The Olympic gold medallist will return to the cage on August 27 in Florida for her second MMA fight in three months against an unnamed opponent. The exact details of the line-up have yet be released by the PFL. 

In her professional MMA debut on June 10, former three-division world champion Shields (1-0), 26, of Flint, Michigan, defeated a bigger, stronger and more experienced Brittney Elkin behind closed doors at the Professional Fighters League 4 in Atlantic City. 

As expected, the Brazilian jiu-jitsu brown belt largely dominated the fight on the ground, but Shields showed great courage and determination to avoid taking any real damage, winning via third-round technical knockout.  

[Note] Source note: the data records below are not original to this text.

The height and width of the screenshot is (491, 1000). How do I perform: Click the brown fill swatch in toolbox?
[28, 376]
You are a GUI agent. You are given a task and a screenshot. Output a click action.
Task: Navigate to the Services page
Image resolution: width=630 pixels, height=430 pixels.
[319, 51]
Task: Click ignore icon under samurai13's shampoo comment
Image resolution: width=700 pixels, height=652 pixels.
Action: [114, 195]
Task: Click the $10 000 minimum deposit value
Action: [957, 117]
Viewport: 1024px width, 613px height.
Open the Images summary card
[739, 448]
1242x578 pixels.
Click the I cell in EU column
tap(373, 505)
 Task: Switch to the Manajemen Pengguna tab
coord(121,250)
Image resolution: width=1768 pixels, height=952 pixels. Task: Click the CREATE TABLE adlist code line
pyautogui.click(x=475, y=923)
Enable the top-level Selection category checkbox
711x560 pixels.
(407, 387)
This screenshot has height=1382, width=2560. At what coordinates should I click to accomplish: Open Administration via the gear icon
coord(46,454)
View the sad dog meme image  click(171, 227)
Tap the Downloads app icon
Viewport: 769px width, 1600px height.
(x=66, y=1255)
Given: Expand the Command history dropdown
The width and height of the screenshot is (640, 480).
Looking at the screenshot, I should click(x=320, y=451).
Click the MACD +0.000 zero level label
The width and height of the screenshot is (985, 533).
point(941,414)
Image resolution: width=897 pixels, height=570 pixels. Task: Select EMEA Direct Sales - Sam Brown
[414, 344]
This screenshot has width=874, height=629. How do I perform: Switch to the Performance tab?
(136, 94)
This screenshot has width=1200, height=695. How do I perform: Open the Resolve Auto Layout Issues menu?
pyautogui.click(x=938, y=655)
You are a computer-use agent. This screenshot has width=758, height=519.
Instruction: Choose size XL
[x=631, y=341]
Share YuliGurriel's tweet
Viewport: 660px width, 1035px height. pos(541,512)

Speaking recently on the DAZN Boxing Show, Shields admitted that she remains very much a work in progress, saying: “I remember speaking to my coach - we worked this, it’s time to get up - and I was able to get up. A lot of the takedowns could have been avoided because I always ended up on top.

“I should have got back up to my striking but It was my first time and I was just so anxious on the ground, going for the ground and pound. I should have just got straight back up and created my space because I was so far ahead of her in the striking area.

“Other than that I think I did pretty good protecting myself. I didn’t take a lot of damage, as you can see. I was able to get the finish in the third round.”

Claressa Shields

“Winning my first MMA fight, it was so new, uncharted territory, there were so many more ways I could have lost,” she added. “I have never done it before, so to have been in there after seven months of training with a grappler, who has a brown belt in jiu-jitsu, I was super excited to win the fight.

"Just to have that comeback, losing the first round, maybe lost the second, then if you’re going to win the fight you’re going to have to knock her out.

“That doesn’t happen in debuts. I got out of an arm bar, she couldn’t get me in a triangle. She tried a lot of things and I was prepared.

"It wasn’t a nightmare for me because I‘ve been submerging myself in all those different arts. I can’t imagine anyone thinking MMA is easy."